Insécurité : Pétion-Ville, le nouveau Martissant au repos, alerte Jean Rebel Dorcéna

Des pronostics compromettants livrés par le porte-parole de la Commission de désarmement, démantèlement et réinsertion (CNDDR), Jean Rebel Dorcéna, donnent des sueurs froides. Dans 6 mois, si rien n’est fait, la commune de Pétion-Ville risque de sombrer dans la violence armée comparable à ce qui se passe actuellement à Martissant.

C’est le compte à rebours d’une réalité bouleversante qui attend la commune de Pétion-Ville qui s’organise, prévient le commissaire Jean Rebel Dorcéna. Selon lui, dans 6 mois, il est fort à parier que la situation sécuritaire ne se détériore pas et que d’autres communes de la zone métropolitaine de Port-au-Prince ne sombrent dans un chaos total.

Ces prédictions concernent particulièrement la commune de Pétion-Ville, pour laquelle des seigneurs de la terreur, dissidents d’autres fractions armées, envisagent d’y faire répandre la violence armée. Jean Rebel Dorcéna, qui intervenait, lundi, sur les ondes de Radio Métropole évoque une ville totalement encerclée par des bandits qui étudient le terrain avant d’actionner le trouble.

« La situation reste pour le moins préoccupante. Des civils armés dissidents d’autres groupes envisagent de transformer la commune de Pétion-Ville en un bastion de la terreur. Même s’ils n’ont encore le contrôle total des lieux, ils se déploient déjà dans des quartiers précaires », argumente-t-il.

C’est comme une bombe à retardement que vivent les résidents de Pétion-Ville, avance-t-il.
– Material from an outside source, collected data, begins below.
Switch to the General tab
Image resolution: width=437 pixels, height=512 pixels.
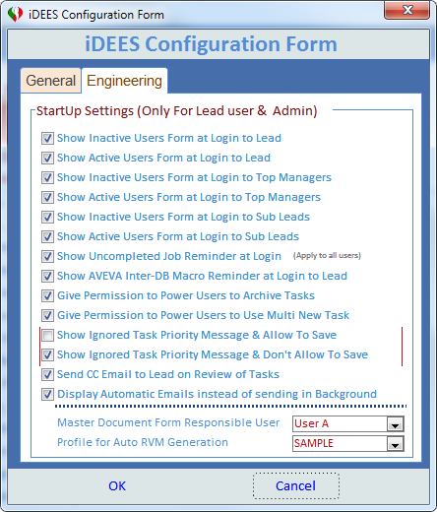51,81
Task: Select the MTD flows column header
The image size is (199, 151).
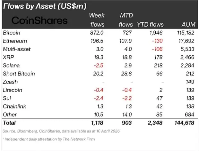Action: point(126,20)
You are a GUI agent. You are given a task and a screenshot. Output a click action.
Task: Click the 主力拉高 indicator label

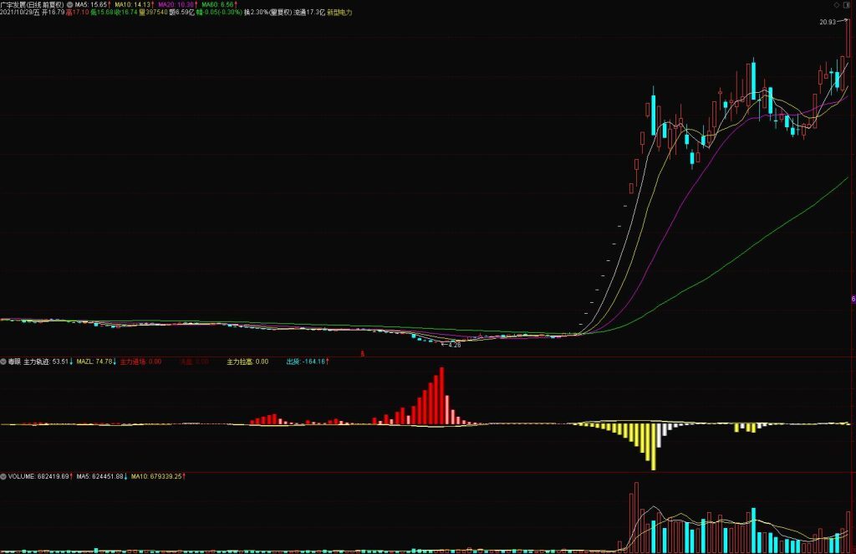click(x=247, y=362)
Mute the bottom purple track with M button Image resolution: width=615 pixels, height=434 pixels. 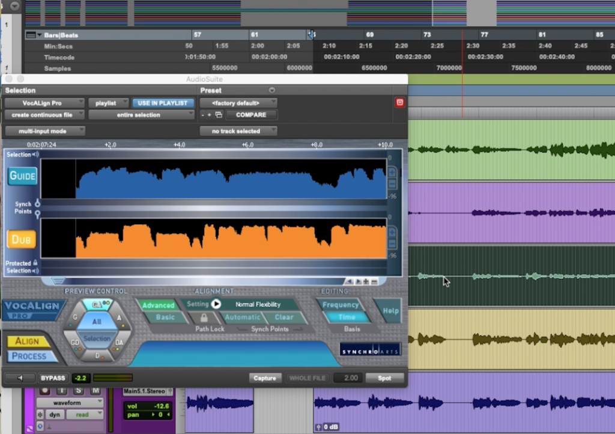coord(96,390)
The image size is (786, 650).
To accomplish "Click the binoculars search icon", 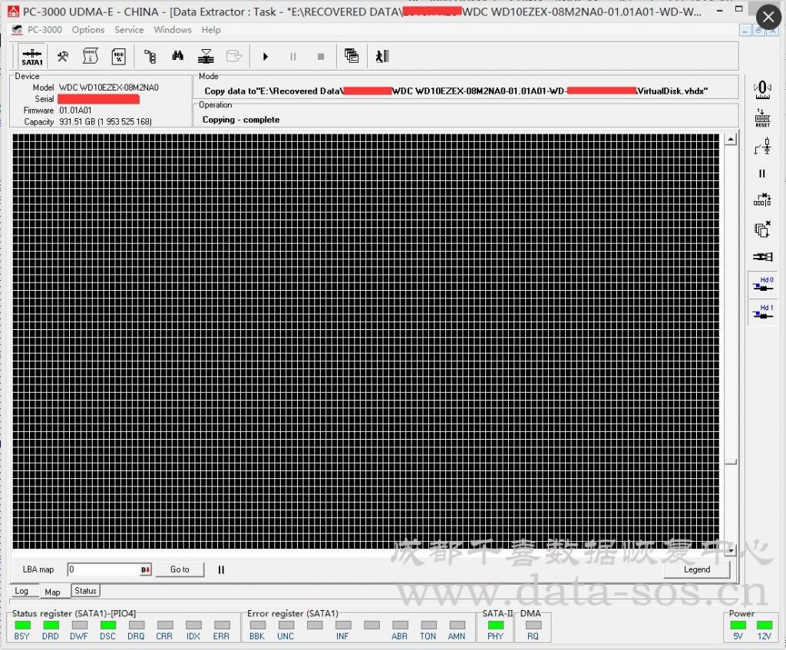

Des affrontements entre groupes armés, des scénarios pour lesquels des familles seront contraintes de fuir leur maison sont à envisager, prédit l’un des membres de la CNDDR, une commission activée par le Président assassiné Jovenel Moïse pour adresser la problématique de la prolifération des gangs armés, qui au final s’est révélée inutile.

Par ailleurs, il souligne que le phénomène de la vente illégale d’armes à feu et de munitions s’est intensifié dans la capitale haïtienne. Ce fait découle de l’expansion des foyers de tension, normalisée en raison de l’indifférence des autorités compétentes. Selon des données avancées par Jean Rebel Dorcéna, plus d’une centaine de groupes armés sont en activité à Port-au-Prince.